All articles
Facilities Leaders Gain Boardroom Authority by Framing Maintenance as Business Continuity
Chris Nance Jr., Senior Facilities and Fleet Operations Manager at Maryland's Department of Housing and Community Development, describes how shifting from work order language to the vocabulary of continuity, cost control, and risk gives FM teams a direct path to the executive table.

Key Points
Many facilities teams still report in work orders and repair metrics, while executives expect answers about continuity, safety, cost control, and risk.
Chris Nance Jr., Senior Facilities and Fleet Operations Manager at the Maryland Department of Housing and Community Development, explains that FM earns influence when it shifts from maintenance language to business continuity language.
Facilities leaders secure a strategic seat by engineering proactive environments, building strong communication rhythms, and framing their work around time, cost, and risk protection.
Facilities management isn't about maintenance anymore. It's about business continuity.

Facilities management is no longer evaluated by how quickly a repair gets made, but by whether operations stay uninterrupted and risk stays contained. When a main water line burst at a state government facility after hours, the executive team joined a call within minutes. They did not ask how the pipe would be fixed, but whether the organization could function through the night and whether employees would return to a safe environment the next morning. That distinction reflects a larger shift in how leadership defines the role of FM.
Chris Nance Jr., Senior Facilities and Fleet Operations Manager at the Maryland Department of Housing and Community Development (DHCD), was on the other end of that call. DHCD finances housing opportunities and community revitalization across Maryland, and Nance oversees the facilities operations, vendor governance, and fleet management that keep those programs running. His career includes prior roles at Carnegie Mellon's Software Engineering Institute, Covington & Burling, and Booz Allen Hamilton, all environments where facilities have to align with institutional complexity.
"Executives didn't ask how we were going to fix the pipe. They asked if operations could continue and if the facility would be safe tomorrow. That's when you realize facilities management isn't about maintenance anymore. It's about business continuity." Nance sees the same dynamic playing out across the profession. FM teams that adopt the language of executive leadership move faster into strategic conversations than those still reporting in work order terms. Several forces drive that shift.
A new generation: The profile of FM leadership is changing. Nance points to newer leaders completing MBA programs and coming from civil engineering and electrical engineering backgrounds who bring a different operating lens. "You're seeing facilities leaders transition from work order speak to outcomes, the language of executive leadership," he says. "That comes with a different perspective."
Seats from ops to the C-suite: FM leaders appear at every level of strategic planning, from operational managers to directors reporting into the COO. Nance describes it as a direct result of the integration happening across the discipline. "We're in these conversations now because of the strategic integration that's going on in facilities management," he says. "Facilities management strategy is a continuity strategy."
Engineering environments: The most effective teams stop waiting for things to break. They build redundancy into every layer of strategy to prevent disruption before it escalates. "We curate and engineer the facility's environment so that we alleviate disruption instead of being in that constant reactive state," Nance says.
That proactive posture requires a communication infrastructure to match. Nance describes a deliberate rhythm: daily one-on-ones with his staff, biweekly department meetings, and scaled-up cadences for larger projects that demand closer coordination. The point is not to add meetings. It is to build channels that surface problems early enough to keep them from becoming emergencies.
Communication as infrastructure: "Your communication strategy has to be aligned. Your communication channels have to be strong," Nance says. He treats daily check-ins and department updates not as administrative routine but as the tissue between proactive planning and real-time execution.
Quiet as proof of performance: One of the most persistent misconceptions about FM, Nance argues, is that quiet means idle. "You may not hear us. It may be quiet. But that's because so much of the work has been done," he says. "That means somebody somewhere was up doing a sixteen-hour shift. That means some team somewhere was in a two-to-three-hour meeting. That means we continue to be integrated and proactive."
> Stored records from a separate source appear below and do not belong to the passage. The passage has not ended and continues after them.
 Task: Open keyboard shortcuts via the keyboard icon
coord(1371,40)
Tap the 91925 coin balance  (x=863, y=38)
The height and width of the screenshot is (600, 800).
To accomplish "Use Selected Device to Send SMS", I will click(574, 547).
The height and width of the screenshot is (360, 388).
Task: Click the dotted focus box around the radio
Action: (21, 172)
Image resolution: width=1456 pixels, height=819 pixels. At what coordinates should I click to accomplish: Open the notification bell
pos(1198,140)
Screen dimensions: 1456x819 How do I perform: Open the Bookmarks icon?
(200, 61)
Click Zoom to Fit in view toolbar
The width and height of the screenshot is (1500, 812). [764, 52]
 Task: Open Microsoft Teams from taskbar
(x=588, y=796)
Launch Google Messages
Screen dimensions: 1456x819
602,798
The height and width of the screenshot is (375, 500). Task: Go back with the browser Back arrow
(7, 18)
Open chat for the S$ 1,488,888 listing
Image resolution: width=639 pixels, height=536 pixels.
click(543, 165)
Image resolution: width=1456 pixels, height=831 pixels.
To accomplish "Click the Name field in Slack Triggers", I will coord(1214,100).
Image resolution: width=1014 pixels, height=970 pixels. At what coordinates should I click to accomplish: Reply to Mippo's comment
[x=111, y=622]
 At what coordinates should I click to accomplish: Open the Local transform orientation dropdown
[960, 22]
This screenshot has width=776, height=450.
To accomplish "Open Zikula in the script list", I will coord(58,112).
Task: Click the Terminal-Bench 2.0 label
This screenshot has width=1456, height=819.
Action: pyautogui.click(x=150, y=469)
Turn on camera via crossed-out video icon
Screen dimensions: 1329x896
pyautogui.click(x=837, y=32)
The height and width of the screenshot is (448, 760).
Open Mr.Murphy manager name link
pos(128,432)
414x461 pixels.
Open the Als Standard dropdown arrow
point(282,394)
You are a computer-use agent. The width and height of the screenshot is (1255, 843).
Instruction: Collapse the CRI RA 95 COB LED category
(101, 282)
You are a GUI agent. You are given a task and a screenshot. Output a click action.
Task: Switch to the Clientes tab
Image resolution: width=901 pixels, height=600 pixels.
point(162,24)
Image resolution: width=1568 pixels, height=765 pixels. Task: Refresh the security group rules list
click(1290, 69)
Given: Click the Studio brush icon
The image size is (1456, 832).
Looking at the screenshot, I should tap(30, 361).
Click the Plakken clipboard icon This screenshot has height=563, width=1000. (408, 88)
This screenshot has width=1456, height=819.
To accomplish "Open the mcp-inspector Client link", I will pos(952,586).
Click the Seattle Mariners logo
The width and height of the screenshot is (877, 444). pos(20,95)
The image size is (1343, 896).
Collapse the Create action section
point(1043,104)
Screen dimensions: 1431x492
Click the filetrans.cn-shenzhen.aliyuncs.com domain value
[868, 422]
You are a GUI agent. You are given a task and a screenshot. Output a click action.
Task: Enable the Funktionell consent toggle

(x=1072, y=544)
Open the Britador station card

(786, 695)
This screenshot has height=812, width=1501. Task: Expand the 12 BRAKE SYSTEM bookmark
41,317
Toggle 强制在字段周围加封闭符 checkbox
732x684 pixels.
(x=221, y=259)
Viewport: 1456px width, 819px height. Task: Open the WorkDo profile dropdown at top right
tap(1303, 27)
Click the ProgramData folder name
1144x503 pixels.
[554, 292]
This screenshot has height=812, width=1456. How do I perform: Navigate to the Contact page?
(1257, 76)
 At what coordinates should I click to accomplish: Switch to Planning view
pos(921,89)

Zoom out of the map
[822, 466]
The charge Nance leaves is direct and applies regardless of sector, whether government, healthcare, QSR, or retail. The work itself does not change. The assets still need tracking. The systems still need maintaining. But the way teams talk about that work determines whether they stay in the boiler room or earn a voice in the boardroom. "We have to move away from reactive work order language and start speaking in executive terms. Are we protecting time? Are we controlling costs? Are we mitigating risk? That's how facilities management earns its place as a strategic business unit."